Enpocket
- Company type: Privately held company
- Industry: Marketing
- Founded: 2001 in Boston
- Defunct: 2007
- Fate: Acquired
- Successor: Nokia and Movement Digital
- Headquarters: Boston, Massachusetts, United States
- Area served: Worldwide
- Products: Mobile marketing, advertising platform for mobile phones
- Website: www.enpocket.com ^{[dead link]} Archived November 13, 2007, at the Wayback Machine

= Enpocket =

Enpocket was an American mobile media company providing mobile marketing and advertising services. It was headquartered in Boston and had operations in a number of countries.

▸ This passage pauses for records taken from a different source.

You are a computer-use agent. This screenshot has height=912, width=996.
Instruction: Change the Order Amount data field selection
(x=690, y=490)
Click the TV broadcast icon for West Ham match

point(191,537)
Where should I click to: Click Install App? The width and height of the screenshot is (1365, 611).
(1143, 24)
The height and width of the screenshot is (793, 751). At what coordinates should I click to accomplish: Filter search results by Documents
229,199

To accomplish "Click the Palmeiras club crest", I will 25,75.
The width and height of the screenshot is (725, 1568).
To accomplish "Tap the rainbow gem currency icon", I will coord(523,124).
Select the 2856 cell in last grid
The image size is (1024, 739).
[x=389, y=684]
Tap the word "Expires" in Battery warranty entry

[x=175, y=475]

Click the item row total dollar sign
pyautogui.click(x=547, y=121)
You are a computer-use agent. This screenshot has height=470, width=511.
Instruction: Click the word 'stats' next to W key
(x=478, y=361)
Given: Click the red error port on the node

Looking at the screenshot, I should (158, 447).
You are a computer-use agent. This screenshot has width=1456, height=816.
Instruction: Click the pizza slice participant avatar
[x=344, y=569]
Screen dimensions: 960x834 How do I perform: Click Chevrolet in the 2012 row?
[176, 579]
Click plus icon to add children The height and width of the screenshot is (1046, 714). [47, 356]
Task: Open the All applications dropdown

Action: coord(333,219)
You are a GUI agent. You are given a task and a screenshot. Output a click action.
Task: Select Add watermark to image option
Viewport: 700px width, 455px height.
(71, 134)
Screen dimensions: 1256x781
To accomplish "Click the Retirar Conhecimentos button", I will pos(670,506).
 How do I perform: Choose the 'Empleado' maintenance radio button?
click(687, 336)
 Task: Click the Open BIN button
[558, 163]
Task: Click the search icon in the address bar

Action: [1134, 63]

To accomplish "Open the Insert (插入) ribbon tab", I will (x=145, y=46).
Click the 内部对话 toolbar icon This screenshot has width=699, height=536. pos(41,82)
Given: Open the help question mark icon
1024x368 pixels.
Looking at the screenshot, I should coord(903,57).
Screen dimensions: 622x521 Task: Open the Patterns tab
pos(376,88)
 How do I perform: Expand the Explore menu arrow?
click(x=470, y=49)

The company provided three main advertising products which included Enpocket Platform, Enpocket Mechanics, and Enpocket Network, each provided different advertising capability on mobile platforms from the early 2000s.

== History ==
The company was founded in 2001, headquartered in Boston, Massachusetts.

Nokia acquired the company in 2007 and merged it into its Services division as Nokia Interactive Advertising.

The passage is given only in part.